Claudia Mason told the judge that she has counted the days since her husband was killed – 434 so far – because “each day is another day of the life sentence” with which Yusuf’s actions left her. She said her husband was so healthy, he could have lived another 30 to 40 years and that’s time they could have spent together. “I believe Robb went directly to heaven, but I went straight to hell.” She called Yusuf, sitting in the courtroom feet away from her, “reckless, vicious, callous, cruel … a coward” and “a thief,” declaring that he “stole my life from me … nothing is the same.” She spoke not only of the ongoing pain but also of what happened that night – she didn’t know what had happened to him for hours – and days after, unable to see his “annihilated” body until the funeral. She told the judge that leniency would only do “more harm.”
But leniency is what Yusuf’s defense lawyer asked for, proposing a “first-time offender waiver.” Judge Darvas said that request was a surprise, as she hadn’t received the standard pre-sentencing report from the lawyer, who went on to say that her client had lost his jobs (security and food-delivery driving) while at home under electronic “house arrest” since the charges were filed in January. A cousin spoke briefly to vouch for Yusuf’s character, and then Yusuf spoke: “Please forgive me if you can – I was stupid and ignorant” and, he contended, so afraid afterward that “I didn’t know what to do.”

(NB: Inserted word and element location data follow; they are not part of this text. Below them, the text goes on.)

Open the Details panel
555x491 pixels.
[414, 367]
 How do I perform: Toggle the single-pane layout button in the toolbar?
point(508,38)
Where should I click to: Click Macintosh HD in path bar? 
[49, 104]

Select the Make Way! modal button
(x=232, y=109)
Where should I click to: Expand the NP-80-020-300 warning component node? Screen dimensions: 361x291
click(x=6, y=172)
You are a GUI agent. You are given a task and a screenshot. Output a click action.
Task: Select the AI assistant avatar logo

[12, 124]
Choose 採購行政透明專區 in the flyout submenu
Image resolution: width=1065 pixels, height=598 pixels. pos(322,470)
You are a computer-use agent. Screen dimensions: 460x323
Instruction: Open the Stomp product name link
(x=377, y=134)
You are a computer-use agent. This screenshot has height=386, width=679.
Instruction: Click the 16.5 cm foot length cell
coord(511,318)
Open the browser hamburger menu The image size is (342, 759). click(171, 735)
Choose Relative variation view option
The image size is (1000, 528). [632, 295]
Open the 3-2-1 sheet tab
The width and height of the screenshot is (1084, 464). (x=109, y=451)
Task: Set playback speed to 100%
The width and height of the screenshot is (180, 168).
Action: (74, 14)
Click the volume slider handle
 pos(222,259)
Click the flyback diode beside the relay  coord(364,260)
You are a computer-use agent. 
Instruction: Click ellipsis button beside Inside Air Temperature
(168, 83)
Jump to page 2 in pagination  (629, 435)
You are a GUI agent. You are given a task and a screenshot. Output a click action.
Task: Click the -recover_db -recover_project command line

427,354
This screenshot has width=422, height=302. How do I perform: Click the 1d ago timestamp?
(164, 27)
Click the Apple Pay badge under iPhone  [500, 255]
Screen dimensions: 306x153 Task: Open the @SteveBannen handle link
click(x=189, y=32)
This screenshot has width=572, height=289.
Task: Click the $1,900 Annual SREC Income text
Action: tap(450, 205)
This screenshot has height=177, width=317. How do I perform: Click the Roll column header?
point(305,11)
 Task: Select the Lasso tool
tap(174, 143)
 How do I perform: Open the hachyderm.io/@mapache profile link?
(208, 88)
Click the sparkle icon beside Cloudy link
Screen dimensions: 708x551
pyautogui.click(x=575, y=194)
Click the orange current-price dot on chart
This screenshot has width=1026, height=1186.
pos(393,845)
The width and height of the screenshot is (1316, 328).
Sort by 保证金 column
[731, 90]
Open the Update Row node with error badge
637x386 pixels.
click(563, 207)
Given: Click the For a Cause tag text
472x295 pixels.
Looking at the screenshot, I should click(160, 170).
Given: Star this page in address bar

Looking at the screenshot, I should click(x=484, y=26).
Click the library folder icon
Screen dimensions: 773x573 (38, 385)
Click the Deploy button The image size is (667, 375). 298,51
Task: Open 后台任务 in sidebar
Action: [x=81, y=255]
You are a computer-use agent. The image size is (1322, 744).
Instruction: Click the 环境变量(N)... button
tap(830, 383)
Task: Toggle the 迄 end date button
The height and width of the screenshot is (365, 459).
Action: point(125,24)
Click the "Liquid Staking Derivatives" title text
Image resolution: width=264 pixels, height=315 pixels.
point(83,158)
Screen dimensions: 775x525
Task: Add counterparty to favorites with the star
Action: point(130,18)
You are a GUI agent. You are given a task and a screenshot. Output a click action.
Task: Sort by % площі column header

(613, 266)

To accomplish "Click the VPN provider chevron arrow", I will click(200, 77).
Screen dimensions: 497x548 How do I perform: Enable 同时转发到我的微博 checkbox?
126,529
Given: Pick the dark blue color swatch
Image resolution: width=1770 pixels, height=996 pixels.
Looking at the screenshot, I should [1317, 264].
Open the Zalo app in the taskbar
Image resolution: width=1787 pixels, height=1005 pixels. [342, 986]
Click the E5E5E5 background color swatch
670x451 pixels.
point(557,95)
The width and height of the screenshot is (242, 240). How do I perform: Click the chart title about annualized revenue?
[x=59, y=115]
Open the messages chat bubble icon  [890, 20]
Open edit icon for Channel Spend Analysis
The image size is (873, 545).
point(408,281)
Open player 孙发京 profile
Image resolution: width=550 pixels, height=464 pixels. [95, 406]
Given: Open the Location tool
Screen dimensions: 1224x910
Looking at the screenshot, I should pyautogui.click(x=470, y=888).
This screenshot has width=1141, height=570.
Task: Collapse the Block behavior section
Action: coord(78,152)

Facing a courtroom with more than 20 people in the gallery (another two dozen online) and photos of Mr. Mason on easels and benches, Judge Darvas then spoke, saying that Yusuf owed two things: To live a life that would make up for cutting Mr. Mason’s life short, and “a penalty.” She told Yusuf that what he did was “breathtakingly selfish and self-absorbed” and chided him for not taking responsibility “until the police found you.” The judge also acknowledged receiving many community letters and reading them.
It was noted early in the hearing that the 256 days which Yusuf has spent on electronic home monitoring will be applied to the 4-year sentence as “credit for time served.” He will also face a year of community custody (probation) after he is released. Once the proceedings ended, with various paperwork, he was handcuffed and taken out of the courtroom by deputies.